My apologies for my 2+ week disappearance. Between moving and internet struggles, I have been a slacker. Now that my life has calmed down a bit, I should be more regular in posting.
Macaroni and cheese finds its way on to my menu more often than not since it is delicious, easy, quick, and sure to please everyone. While the boxed stuff is just fine for lunch every now and then, homemade mac and cheese casserole-style makes something ordinary a little more special for dinner.
The basic recipe is great, but I do like to make things interesting with “mix-ins” occasionally. One of my favorites for a special treat is caramelized onions and BBQ pork. Inspired by a restaurant meal I had years ago, this dish makes an average dinner worthy of company or any special occasion.
Enjoy!
BBQ Pork Macaroni and Cheese (Serves 6)
½ tablespoon olive oil or butter
1 large yellow onion, thinly sliced
1 box (13.25 ounce) whole wheat macaroni
2 tablespoons butter
½ teaspoon black pepper
¼ cup flour
2 ½ cups skim milk
1½-2 cups grated cheese (cheddar, colby, or colby jack work well)
8 ounces cooked, shredded pork
½ cup BBQ sauce (more per personal preference)
½ cup breadcrumbs, optional
1. Preheat oven to 350.
2. Melt ½ tablespoon olive oil or butter in a medium skillet over medium-high heat. Add onion slices; sauté for 3-5 minutes until beginning to soften and brown. Reduce heat to low. Continue to cook, stirring occasionally until onions are a nice brown color, about 15-30 minutes. Place in the bottom of a well-greased 2 quart or 8×11 baking dish.

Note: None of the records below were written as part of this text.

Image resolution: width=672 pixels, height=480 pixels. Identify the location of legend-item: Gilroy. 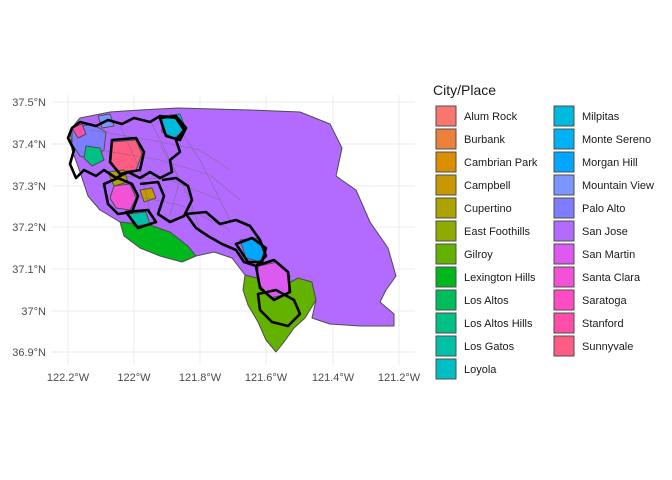
(464, 254).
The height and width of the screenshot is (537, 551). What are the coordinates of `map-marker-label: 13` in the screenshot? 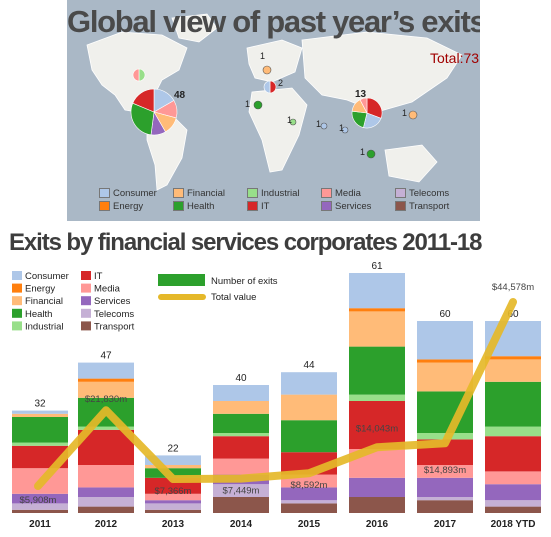 It's located at (361, 94).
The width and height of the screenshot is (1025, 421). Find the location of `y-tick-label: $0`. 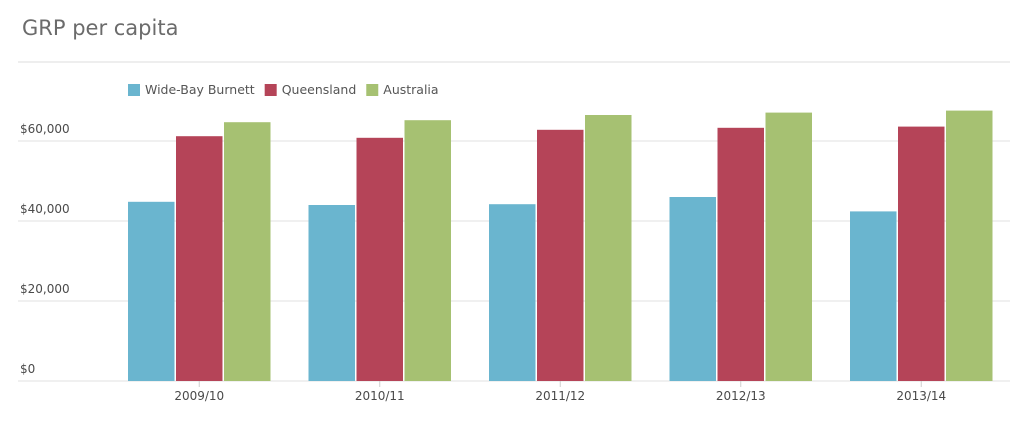

y-tick-label: $0 is located at coordinates (28, 369).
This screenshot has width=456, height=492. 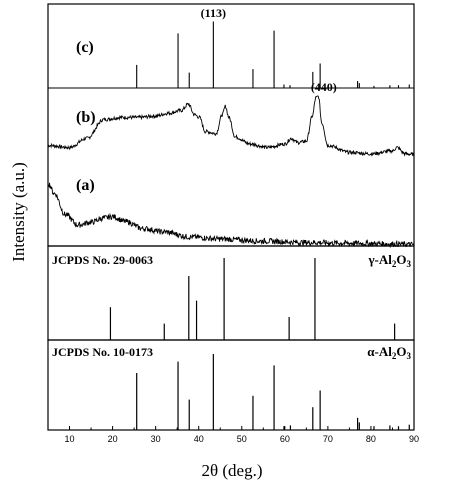 I want to click on x-tick-label: 50, so click(x=242, y=439).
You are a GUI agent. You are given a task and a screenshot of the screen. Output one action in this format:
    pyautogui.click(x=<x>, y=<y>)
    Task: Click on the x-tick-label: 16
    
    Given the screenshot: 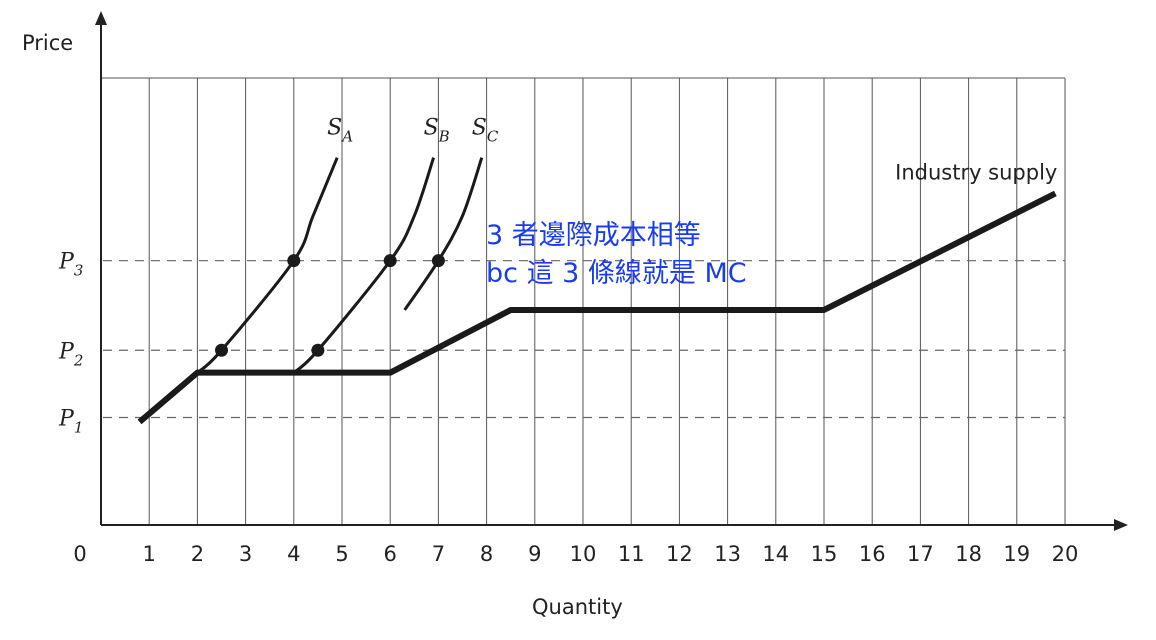 What is the action you would take?
    pyautogui.click(x=872, y=554)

3. Mix pork with BBQ sauce until well moistened (add more if you really like BBQ). Layer on top of onions in baking dish.
4. Bring a large pot of water to boil. Add macaroni and cook until just al dente – the minimum time on the box or even a minute less. Drain.
5. While macaroni cooks, melt 2 tablespoons butter in large saucepan. When melted and beginning to bubble, add in black pepper and flour. Stir constantly, cooking for 1-2 minutes until just beginning to brown. Whisk in milk, stirring constantly. Cook until sauce thickens, stirring frequently to prevent lumps, about 5 minutes.
6. Remove sauce from heat. Stir in cheese until melted and smooth. Add in drained pasta. Stir until well combined. Layer over pork in baking dish.
7. If using, lightly toast breadcrumbs in a small skillet over medium heat, about 3-5 minutes. Sprinkle over the top of casserole.
8. Bake for 20-25 minutes, until casserole is bubbling.
Nutritional Information: (Amount per Serving)
Calories: 606
Protein: 32 g
Fat: 21 g
Saturated Fat: 10 g
Cholesterol: 79 g
Carbohydrates: 75 g
Fiber: 6 g
Sodium: 561 mg
Recipe notes: Any short pasta will work. I often use rotini or penne. But there is something extra satisfying about macaroni and cheese made with actual macaroni noodles. You may need more or less BBQ sauce. It depends on how moist your meat is and how saucy you like it. I use meat leftover from making BBQ pork sandwiches, which is generally pork shoulder. Any shredded pork will work. You can save some cheese out from the sauce to sprinkle on top. I usually forget, but it is delicious that way.
Skip the steps about the onion and pork, and this is my go-to macaroni and cheese. I often add just the onions. They don’t take much effort and cook in about the same time as getting the noodles and sauce together.
I know the nutrition doesn’t look great on this. But I cut down to skim milk and scaled back the cheese a lot. Think how much worse it could be!